For Me to Live is Christ
I am a Dominican nun. My home is a monastery atop a hill in suburban New Jersey. I would like to tell something about my way of life. But in order to see the heart of it, to feel its breath, and to grasp the spirit that animates it, you must know at the outset that this cloistered Dominican life—my life—is not so much a thing as it is a Person; is not something but rather Someone. For me to live is Christ.
Christ—His love and that of souls—is its beginning. Christ—His work, the constant accomplishment of the Father’s will—is its substance. Christ—His example and the Rule inspired by Him—is its model. Christ;—He Himself;—is its goal, both for me—the silent “Sister Preacheress” and for each soul for whom He has drawn me here.
The work of the Dominican Nun is one thing. This lifelong, love-filled job begun in the novitiate and continued from the moment of final vows until death, is one thing only—to be clothed, mind, heart and soul with Christ her Love; to do His Will and allow Him to do His Will in her and through her for the good of souls. Her principal tool is her Vow of Obedience; her love is that hand that wields it.
For me, to live is Christ—to show forth daily in charity and humility His own earthly round of prayer, labor, obedience unto death. This is not to be abject and weak; it is to be subject and strong, as He was subject to His own creatures.

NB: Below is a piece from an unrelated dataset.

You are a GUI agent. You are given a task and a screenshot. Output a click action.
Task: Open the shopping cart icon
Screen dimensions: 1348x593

To live is Christ. To live His selfless, sacrificial life to the hilt, the only way in which it can be lived; to give Him room to live in me as He wishes, without opposing or obstructing His plan; to make His plan—which is the glory of the Father and the salvation of souls—my own one plan, and to live out my life for that same end for which He in His turn was consumed, even to death on a cross.
This is to be strong and tranquil, to possess true joy—not passing pleasure, but full and lasting joy, because it is His and it is He.

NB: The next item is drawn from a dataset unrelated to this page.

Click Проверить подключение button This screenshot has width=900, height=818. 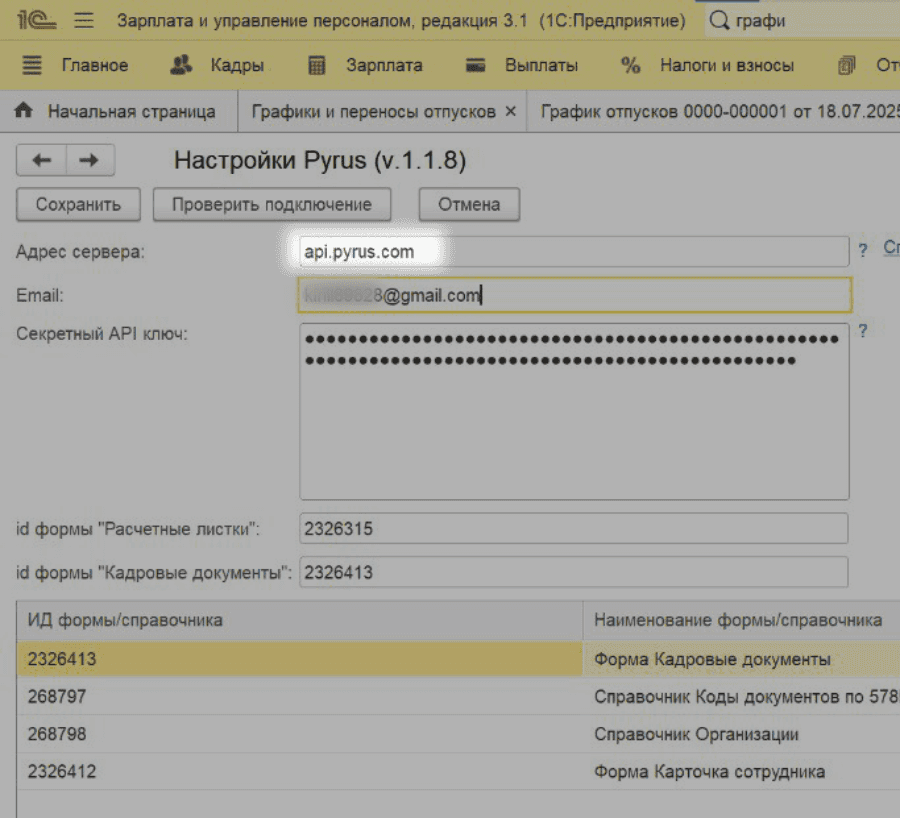(x=271, y=204)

Here is the key to an understanding of my Dominican way of life; to live is Christ. And if a moment is ever reached in which it ceases to be Christ and narrows down to self, then from that moment it ceases to be a life at all; it becomes a rather pointless existence.
For me, a daughter of Dominic, the “Lord-like one”, to live is Christ. And if I am faithful, then even this very small daughter can hope some day like her great and holy father, to finish the verse “…and to die is gain.”